→ PROBLEM TO WORK ON:
In the listing below, find the line with "Viewport: 625px width, 427px height." and copy every line from there up to and including the line with "This screenshot has width=1046, height=974.", exactly and without pictures.
BEGIN RECORDS SHOWN
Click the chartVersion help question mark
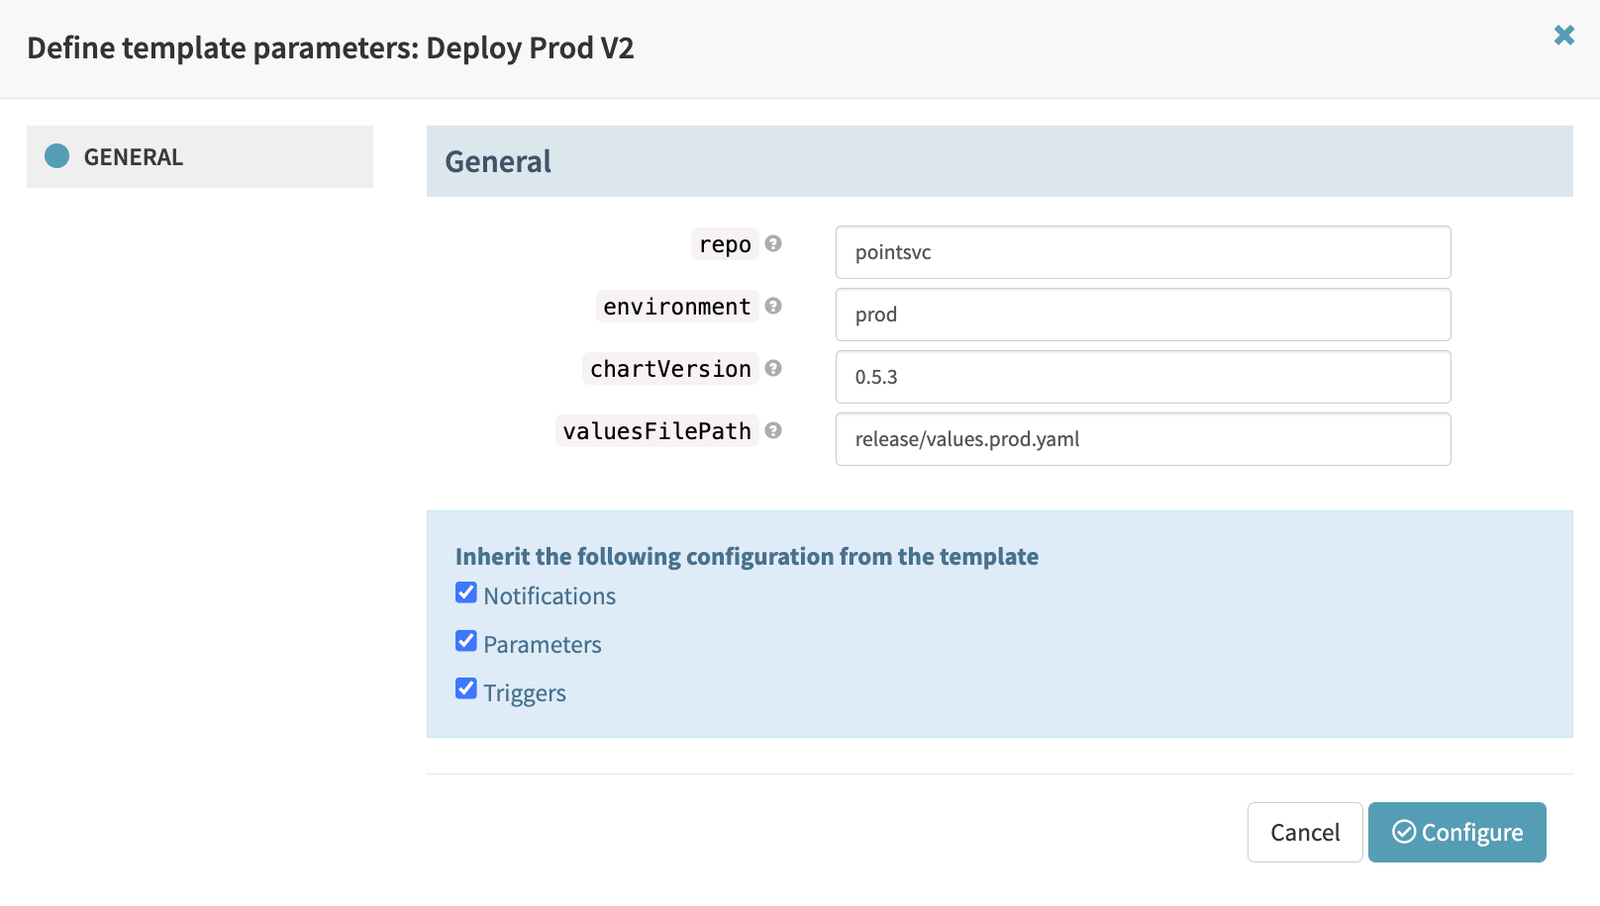The width and height of the screenshot is (1600, 906). click(x=773, y=368)
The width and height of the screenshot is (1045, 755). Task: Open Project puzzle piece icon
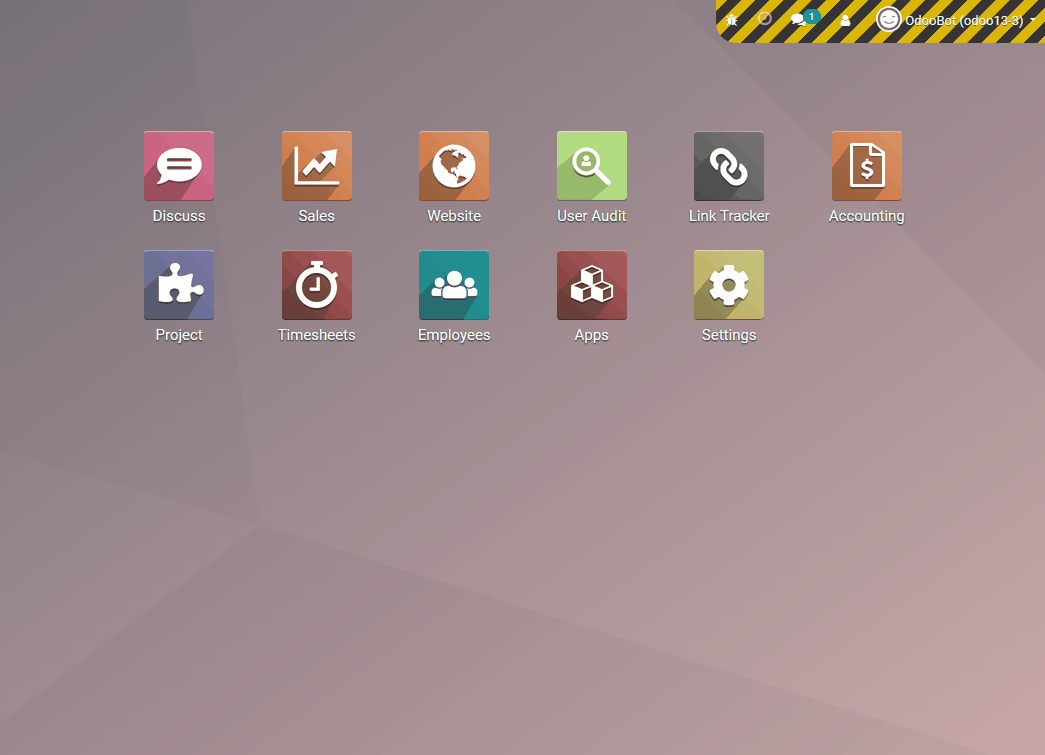point(179,285)
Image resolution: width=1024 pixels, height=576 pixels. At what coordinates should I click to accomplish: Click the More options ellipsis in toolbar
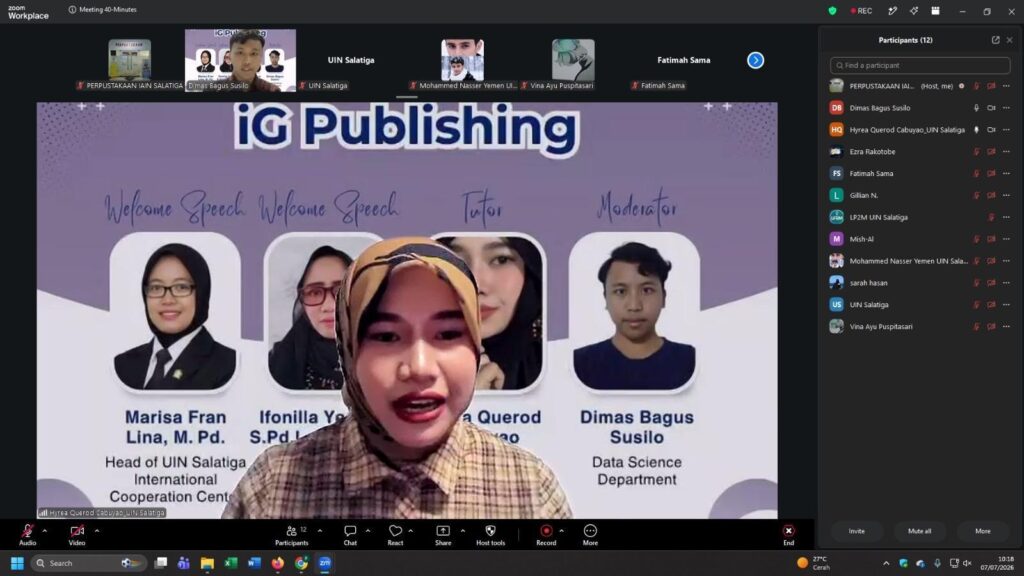pos(590,531)

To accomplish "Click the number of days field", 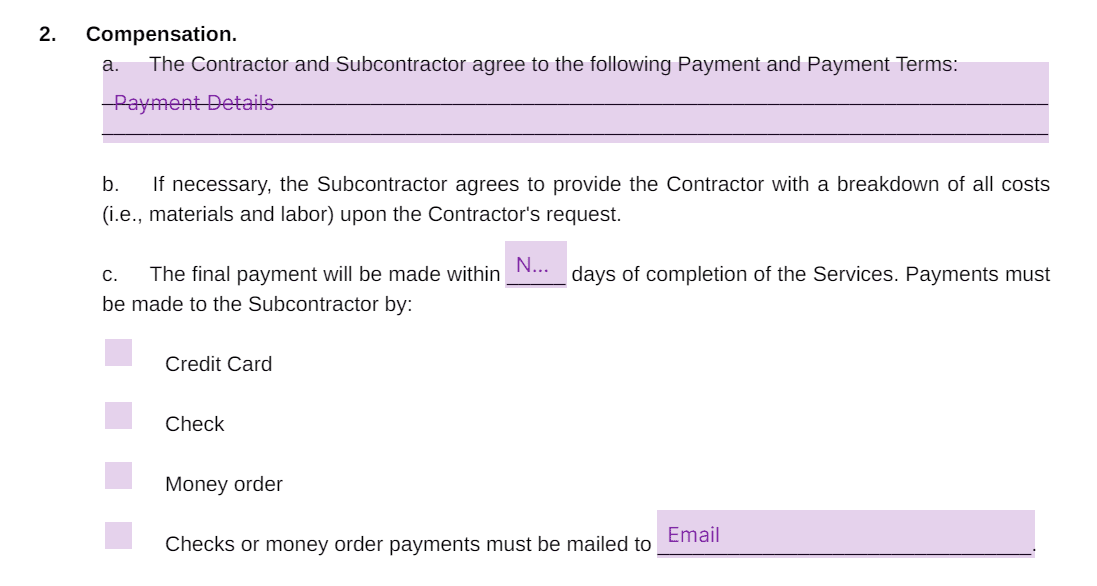I will pos(536,264).
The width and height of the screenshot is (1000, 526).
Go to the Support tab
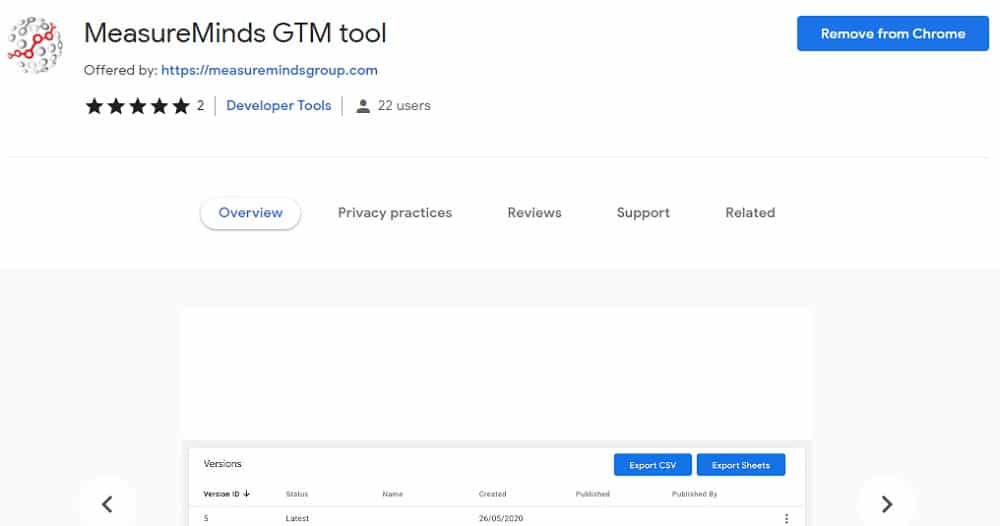(x=643, y=213)
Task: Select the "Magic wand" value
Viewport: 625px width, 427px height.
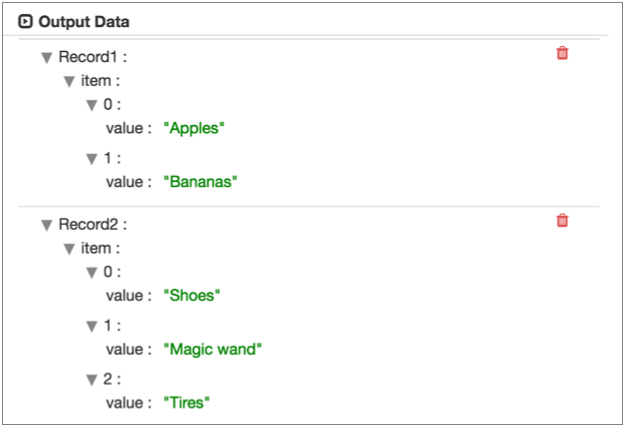Action: point(212,349)
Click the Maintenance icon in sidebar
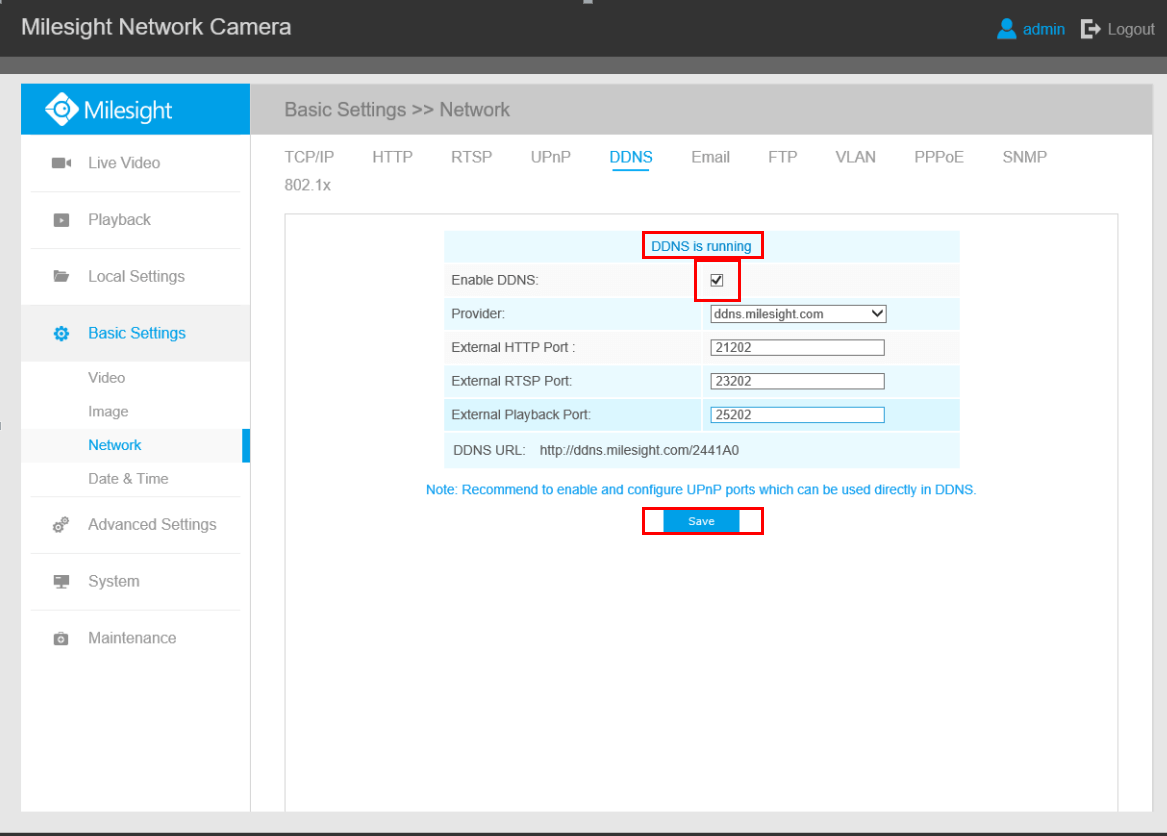1167x836 pixels. pyautogui.click(x=61, y=639)
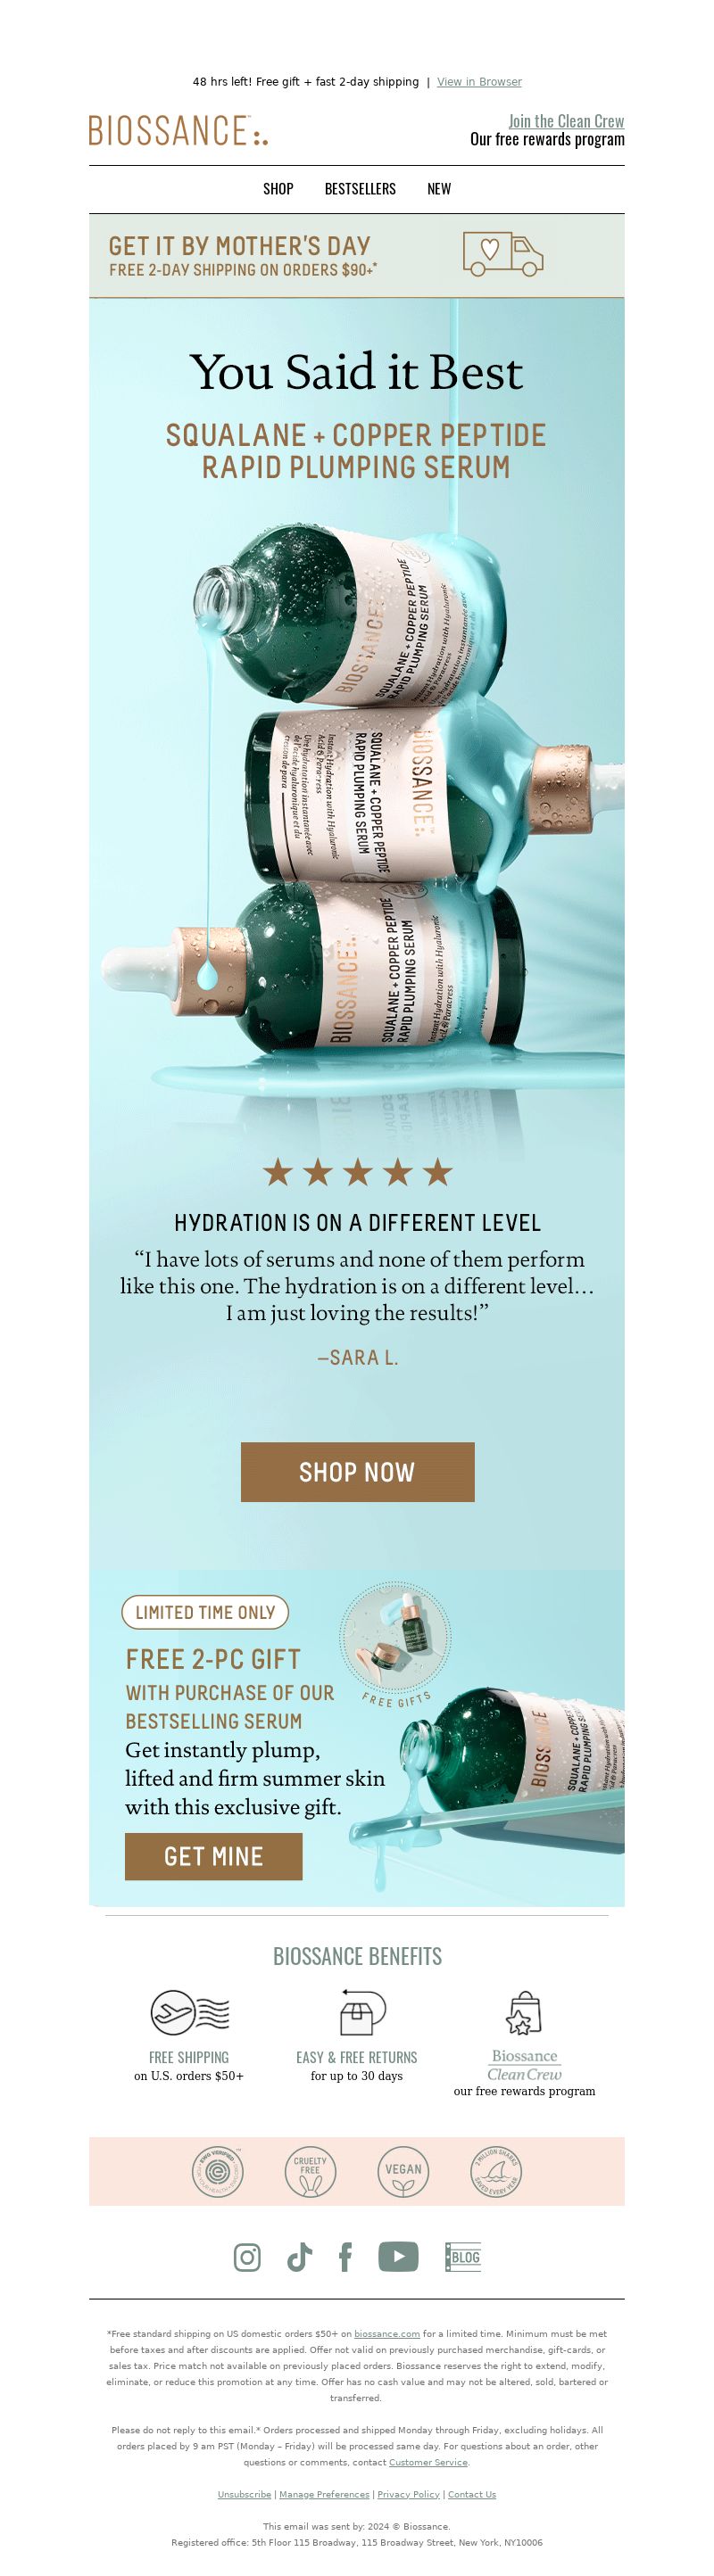Click the delivery truck heart icon

[x=503, y=254]
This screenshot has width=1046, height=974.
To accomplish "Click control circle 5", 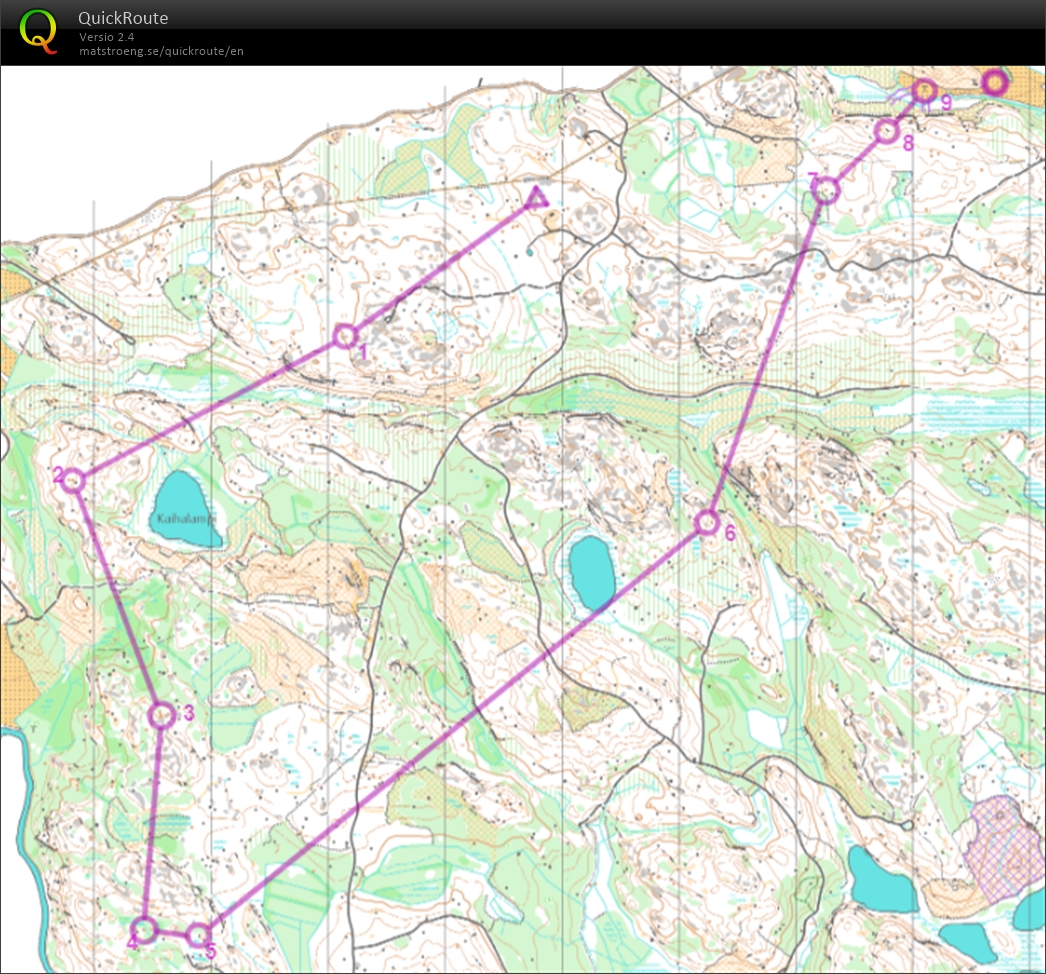I will (199, 936).
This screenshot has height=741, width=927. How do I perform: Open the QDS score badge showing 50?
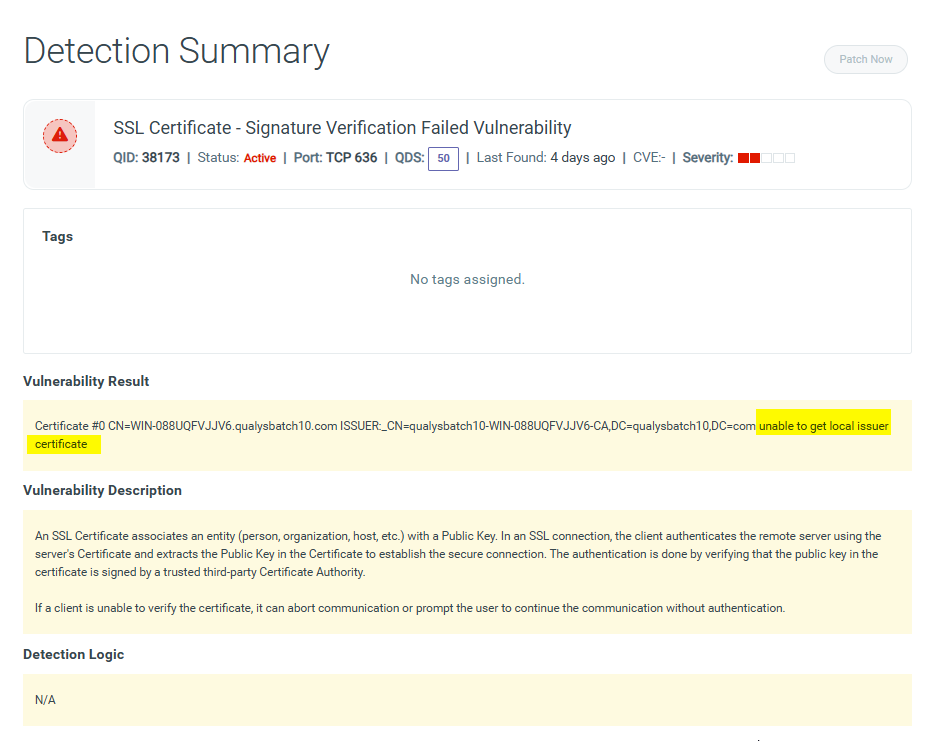point(443,158)
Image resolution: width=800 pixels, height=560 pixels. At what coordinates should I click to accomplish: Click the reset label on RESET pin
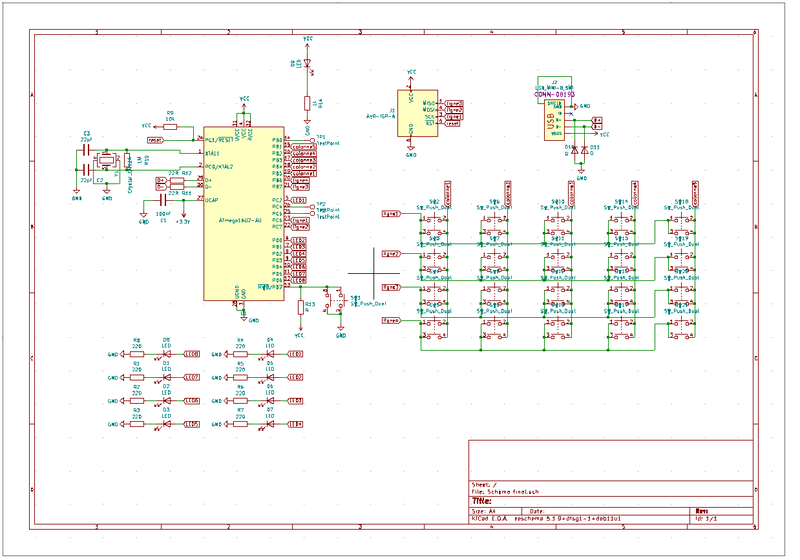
END RECORDS SHOWN
→ RESULT OF THE EXERCISE:
Viewport: 625px width, 427px height.
Action: point(212,349)
Click the Maintenance icon in sidebar
1167x836 pixels. pyautogui.click(x=61, y=639)
Click the delivery truck heart icon

[x=503, y=254]
This screenshot has width=1046, height=974.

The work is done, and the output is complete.